■ **Stored items**:
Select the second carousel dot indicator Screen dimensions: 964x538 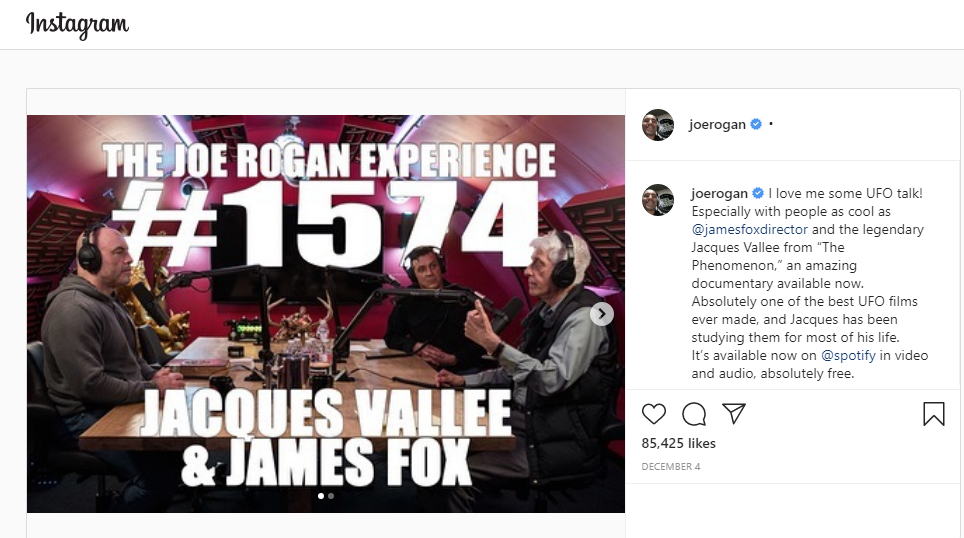(x=331, y=496)
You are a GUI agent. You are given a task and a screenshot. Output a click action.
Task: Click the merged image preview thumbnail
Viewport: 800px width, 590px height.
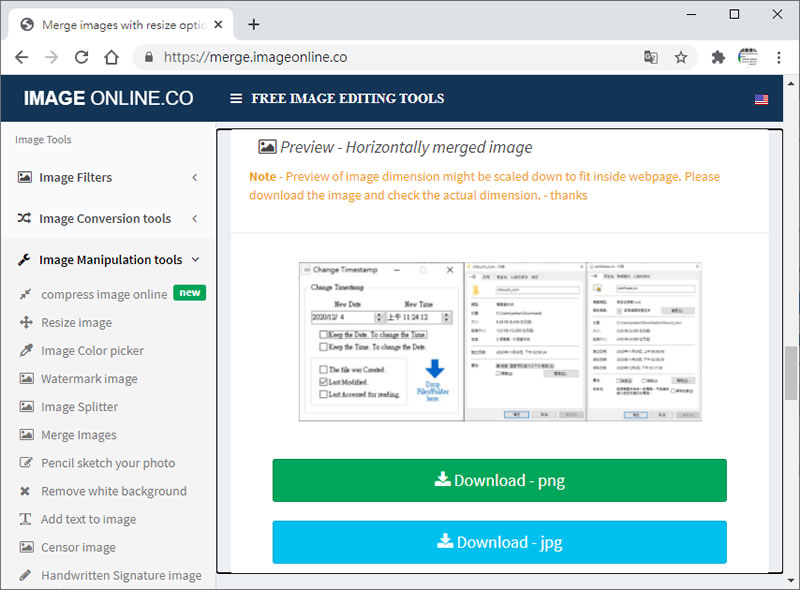pyautogui.click(x=499, y=341)
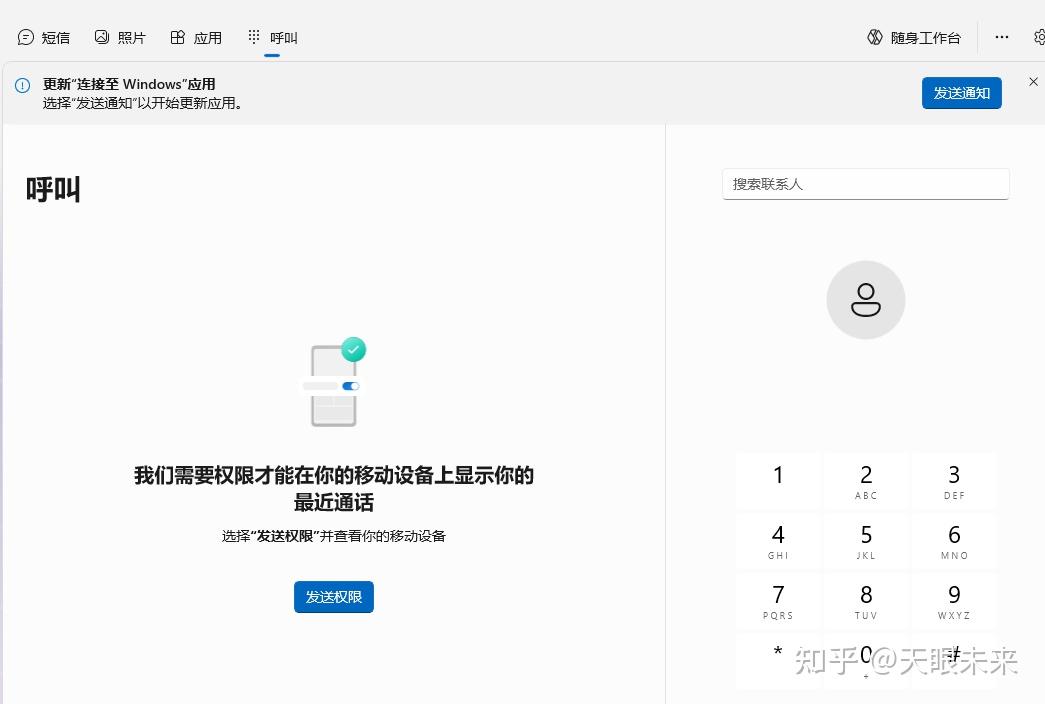Select the contact avatar placeholder icon
The image size is (1045, 704).
(x=866, y=299)
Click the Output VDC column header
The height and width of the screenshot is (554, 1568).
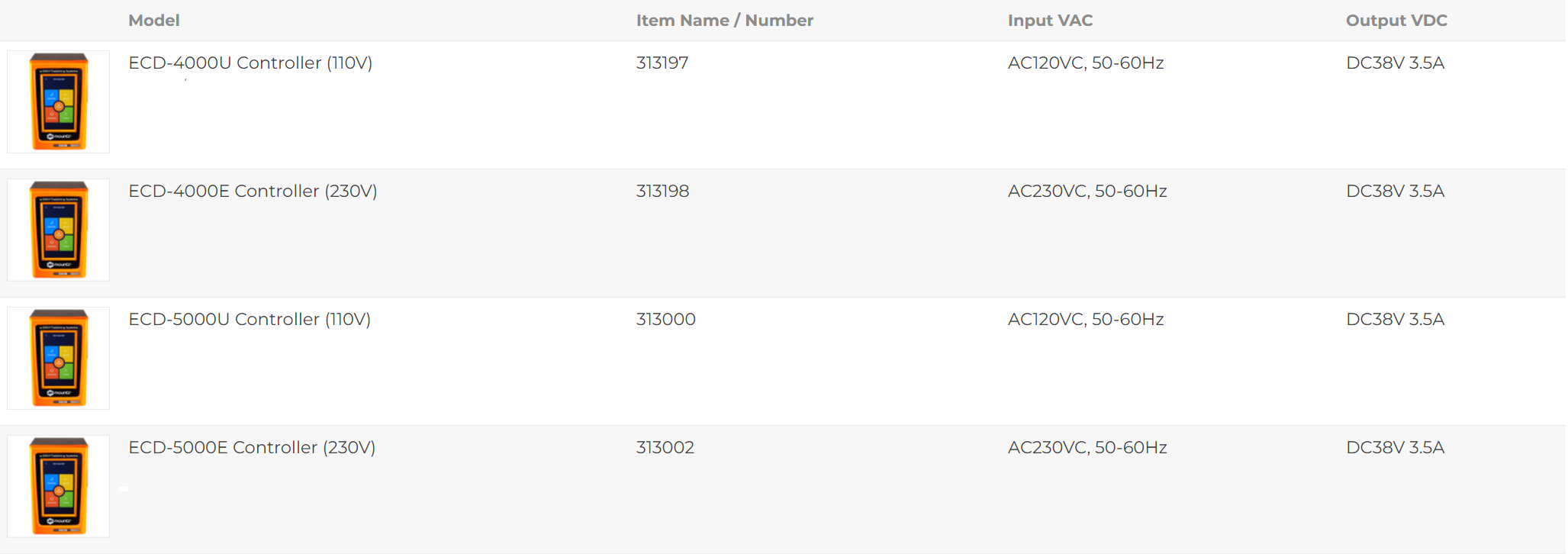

■ **Task statement**: Return all lines above that mention the word "Output".

■ **Exercise response**:
You are a GUI agent. You are given a task and a screenshot. Output a click action.
Click the Output VDC column header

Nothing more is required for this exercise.